Julian Cannonball Adderley (as), Miles Davis (t), Nat Adderley (cnt), Hank Jones, Junior Mance (p), Sam Jones (b), Art Blakey and Jimmy Cobb (d). Rec. 9 March 1958 and 6, 8 & 11 February 1957

Being sandwiched between Miles Davis and John Coltrane is bound to up anyone’s game. It certainly didn’t do Julian ‘Cannonball’ Adderley any harm who joined Miles in October 1957, three months prior to wayward John Coltrane’s return to the fold, and remained until September 1959 when he departed to be reunited with his brother Nat. Cannonball’s arrival in New York from Florida in 1955, coincided with Charlie Parker’s death in March, at which point he was unfairly heralded as the New Bird. Fortunately, Adderley possessed sufficient strength of character to sidestep such comparisons, being more blues than bop, more sanctified than speed crazy, more commercial than contrite. To a whole new generation, Cannonball was a touchstone whose joyful noise reached out to a much wider audience than most of his contemporaries. More a populariser than innovator, his soulful sound was much easier to assimilate and thus connected instantly with fans of both straight-ahead jazz and R&B/ soul.
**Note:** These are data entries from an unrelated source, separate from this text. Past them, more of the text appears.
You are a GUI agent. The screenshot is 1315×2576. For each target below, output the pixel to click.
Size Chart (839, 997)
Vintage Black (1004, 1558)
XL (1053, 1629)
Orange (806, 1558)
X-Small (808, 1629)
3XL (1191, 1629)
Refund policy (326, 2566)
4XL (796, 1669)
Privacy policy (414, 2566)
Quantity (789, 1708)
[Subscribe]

Having spent a month in Europe where he supplied the soundtrack to Louis Malle’s Lift To The Scaffold the next occasion Miles was in a recording studio was on February 4, 1958 when Cannonball made an impressive debut on Milestones. Just one month later, Miles adopted the role of sideman on Somethin’ Else, Adderley’s one-off album for Blue Note. Often billed as Cannonball’s Five Stars, this was not, as some suggested, a surrogate Miles album, (he wrote the title track) but a bona fide Cannonball date, exquisitely recorded tight and close-up by Rudy Van Gelder – most notably on ‘Autumn Leaves’. Overall, one of the leader’s best ever accounts of his virtuosity. This release is filled out with the 1957 LP Sophisticated Swing – a more up-tempo brassy sounding excursion featuring brother Nat’s cornet.